Xpra: Ticket #832: libvpx 1.4 support: add YUV444, etc

See https://groups.google.com/a/webmproject.org/forum/#!topic/codec-devel/2zYWenmdUM8.

Of particular interest to us:

VP9 encodes are faster (tile based multithreading) - see http://wiki.webmproject.org/ffmpeg/vp9-encoding-guide
YUV422 and YUV444

The downloads seem to have moved (again) here: http://downloads.webmproject.org/releases/webm/index.html

Sat, 04 Apr 2015 16:57:33 GMT - Antoine Martin: status changed

status changed from new to assigned

Building on OSX with:

./configure   --enable-vp8 --enable-vp9 \
    --enable-realtime-only --enable-runtime-cpu-detect
    --prefix=${JHBUILD_PREFIX} --target=x86-darwin9-gcc

Gives errors to do with sse2 / ssse3 assembler optimizations (similar to this one: disabled sse2 link errors):

    [LD] test_libvpx
Undefined symbols:
  "_vp9_sub_pixel_variance4x4_ssse3", referenced from:
      _vp9_sub_pixel_variance4x4_ssse3$non_lazy_ptr in variance_test.cc.o
...
  "_vp9_sub_pixel_variance8x4_sse2", referenced from:
      _vp9_sub_pixel_variance8x4_sse2$non_lazy_ptr in variance_test.cc.o
ld: symbol(s) not found
collect2: ld returned 1 exit status
make[1]: *** [test_libvpx] Error 1

Removing vp9 support, which isn't very useful anyway, still gives errors on vp8:

    [LD] test_libvpx
Undefined symbols:
  "_vp8_denoiser_filter_uv_c", referenced from:
      (anonymous namespace)::VP8DenoiserTest_BitexactCheck_Test::TestBody()in vp8_denoiser_sse2_test.cc.o
  "_vp8_denoiser_filter_uv_sse2", referenced from:
      (anonymous namespace)::VP8DenoiserTest_BitexactCheck_Test::TestBody()in vp8_denoiser_sse2_test.cc.o
  "_vp8_regular_quantize_b_sse4_1", referenced from:
      _vp8_regular_quantize_b_sse4_1$non_lazy_ptr in quantize_test.cc.o
  "_vpx_internal_error", referenced from:
      VP8_TestBitIO_Test::TestBody()      in vp8_boolcoder_test.cc.o
ld: symbol(s) not found
collect2: ld returned 1 exit status
make[1]: *** [test_libvpx] Error 1
make: *** [.DEFAULT] Error 2

And switching from yasm to nasm gives new errors:

[AS] vp8/common/x86/subpixel_mmx.asm.o
vp8/common/x86/subpixel_mmx.asm:233: error: beroset-p-637-invalid effective address
vp8/common/x86/subpixel_mmx.asm:389: error: beroset-p-637-invalid effective address
vp8/common/x86/subpixel_mmx.asm:544: error: beroset-p-637-invalid effective address
make[1]: *** [vp8/common/x86/subpixel_mmx.asm.o] Error 1
make: *** [.DEFAULT] Error 2

I think my 10.5.x build system is just getting too old for this.
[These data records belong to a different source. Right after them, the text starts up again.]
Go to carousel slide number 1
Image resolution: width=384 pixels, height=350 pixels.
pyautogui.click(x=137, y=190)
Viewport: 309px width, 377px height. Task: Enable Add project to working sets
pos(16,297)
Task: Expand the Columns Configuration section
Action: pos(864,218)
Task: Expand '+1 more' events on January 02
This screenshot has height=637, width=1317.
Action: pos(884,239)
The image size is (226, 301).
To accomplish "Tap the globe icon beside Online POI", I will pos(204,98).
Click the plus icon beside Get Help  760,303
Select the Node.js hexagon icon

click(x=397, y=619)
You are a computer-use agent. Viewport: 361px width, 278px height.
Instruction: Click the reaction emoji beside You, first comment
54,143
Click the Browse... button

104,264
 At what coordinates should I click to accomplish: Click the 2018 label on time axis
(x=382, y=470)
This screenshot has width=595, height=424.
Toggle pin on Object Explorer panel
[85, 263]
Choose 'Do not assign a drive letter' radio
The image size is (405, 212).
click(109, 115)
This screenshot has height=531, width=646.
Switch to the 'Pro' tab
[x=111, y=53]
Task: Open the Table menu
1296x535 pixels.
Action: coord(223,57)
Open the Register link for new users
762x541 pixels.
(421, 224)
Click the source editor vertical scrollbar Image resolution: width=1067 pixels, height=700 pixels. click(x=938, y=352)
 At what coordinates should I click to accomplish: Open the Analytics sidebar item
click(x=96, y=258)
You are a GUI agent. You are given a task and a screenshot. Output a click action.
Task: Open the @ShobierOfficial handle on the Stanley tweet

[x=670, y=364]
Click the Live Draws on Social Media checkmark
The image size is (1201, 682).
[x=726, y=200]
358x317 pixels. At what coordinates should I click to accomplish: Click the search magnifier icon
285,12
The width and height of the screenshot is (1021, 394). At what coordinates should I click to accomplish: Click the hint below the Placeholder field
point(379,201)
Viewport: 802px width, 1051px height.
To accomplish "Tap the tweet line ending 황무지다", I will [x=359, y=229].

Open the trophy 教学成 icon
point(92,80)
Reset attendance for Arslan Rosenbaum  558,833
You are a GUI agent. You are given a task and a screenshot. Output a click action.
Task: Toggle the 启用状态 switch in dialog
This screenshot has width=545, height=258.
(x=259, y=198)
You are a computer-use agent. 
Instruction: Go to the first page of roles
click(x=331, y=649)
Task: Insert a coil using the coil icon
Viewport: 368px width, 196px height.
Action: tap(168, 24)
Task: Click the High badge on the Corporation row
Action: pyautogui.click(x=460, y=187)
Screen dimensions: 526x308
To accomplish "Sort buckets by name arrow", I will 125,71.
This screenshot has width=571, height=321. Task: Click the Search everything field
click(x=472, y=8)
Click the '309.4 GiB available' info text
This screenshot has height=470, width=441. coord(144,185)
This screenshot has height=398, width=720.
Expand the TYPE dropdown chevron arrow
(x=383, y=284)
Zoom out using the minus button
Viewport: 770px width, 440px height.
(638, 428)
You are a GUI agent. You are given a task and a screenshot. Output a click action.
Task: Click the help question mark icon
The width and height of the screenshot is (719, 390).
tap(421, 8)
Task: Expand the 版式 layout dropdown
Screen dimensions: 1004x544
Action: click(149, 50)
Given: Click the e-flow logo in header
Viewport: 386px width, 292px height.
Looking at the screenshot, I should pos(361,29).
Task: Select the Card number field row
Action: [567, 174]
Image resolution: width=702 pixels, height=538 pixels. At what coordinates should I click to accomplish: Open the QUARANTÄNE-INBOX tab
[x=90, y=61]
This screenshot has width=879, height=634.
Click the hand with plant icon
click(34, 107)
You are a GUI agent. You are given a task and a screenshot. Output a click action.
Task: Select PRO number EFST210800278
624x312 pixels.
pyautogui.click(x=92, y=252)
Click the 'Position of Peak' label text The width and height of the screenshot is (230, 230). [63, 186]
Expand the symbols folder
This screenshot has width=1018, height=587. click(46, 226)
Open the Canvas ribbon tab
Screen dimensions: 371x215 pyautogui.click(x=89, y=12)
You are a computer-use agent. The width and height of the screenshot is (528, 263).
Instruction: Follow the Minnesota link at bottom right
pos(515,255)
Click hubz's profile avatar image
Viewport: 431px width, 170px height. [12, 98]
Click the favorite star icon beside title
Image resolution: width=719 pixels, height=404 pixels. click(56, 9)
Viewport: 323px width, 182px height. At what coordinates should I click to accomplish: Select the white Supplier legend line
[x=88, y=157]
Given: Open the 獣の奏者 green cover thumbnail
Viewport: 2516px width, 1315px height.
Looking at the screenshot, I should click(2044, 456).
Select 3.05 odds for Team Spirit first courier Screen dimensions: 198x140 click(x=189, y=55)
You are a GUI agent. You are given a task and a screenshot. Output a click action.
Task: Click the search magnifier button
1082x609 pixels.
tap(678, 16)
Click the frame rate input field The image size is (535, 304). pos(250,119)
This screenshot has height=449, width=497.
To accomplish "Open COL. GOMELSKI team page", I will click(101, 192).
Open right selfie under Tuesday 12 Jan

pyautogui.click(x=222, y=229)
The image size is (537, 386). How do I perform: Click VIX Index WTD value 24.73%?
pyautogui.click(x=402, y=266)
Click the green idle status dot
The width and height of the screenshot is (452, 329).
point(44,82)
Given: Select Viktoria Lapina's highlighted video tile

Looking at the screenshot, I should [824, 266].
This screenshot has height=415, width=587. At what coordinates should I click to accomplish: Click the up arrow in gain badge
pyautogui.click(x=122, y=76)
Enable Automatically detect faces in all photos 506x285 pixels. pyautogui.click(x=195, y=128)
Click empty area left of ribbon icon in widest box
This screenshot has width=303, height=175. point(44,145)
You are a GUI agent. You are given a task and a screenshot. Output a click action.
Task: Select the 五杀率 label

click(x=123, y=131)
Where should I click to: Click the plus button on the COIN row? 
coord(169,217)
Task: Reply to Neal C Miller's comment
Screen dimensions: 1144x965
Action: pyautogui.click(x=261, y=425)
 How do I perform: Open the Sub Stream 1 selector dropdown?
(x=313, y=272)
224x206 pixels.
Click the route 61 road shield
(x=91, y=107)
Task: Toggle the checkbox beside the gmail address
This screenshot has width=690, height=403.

Built on win32 (see ticket:440#comment:4) using:

cd libvpx-v1.3.0
./configure \
    --enable-vp8 --enable-vp9 \
    --enable-realtime-only --enable-runtime-cpu-detect \
    --target=x86-win32-vs9
make

Then build using visual studio: open the solution, switch to a "release" build and build the solution. Then copy the Win32\Release\*lib to C:\vpx-1.4\lib\Win32\. I got the rest of the files into C:\vpx-1.4\ (include and bin by doing a mingw gcc build first - but this doesn't generate the lib files.. whereas visual studio does)

r8913 will build against 1.4 if present and fallback to 1.3

Sat, 04 Apr 2015 17:45:33 GMT - Antoine Martin:

I have built beta libvpx-xpra-1.4 packages for centos and fedora, which are drop in replacement for the 1.3 packages.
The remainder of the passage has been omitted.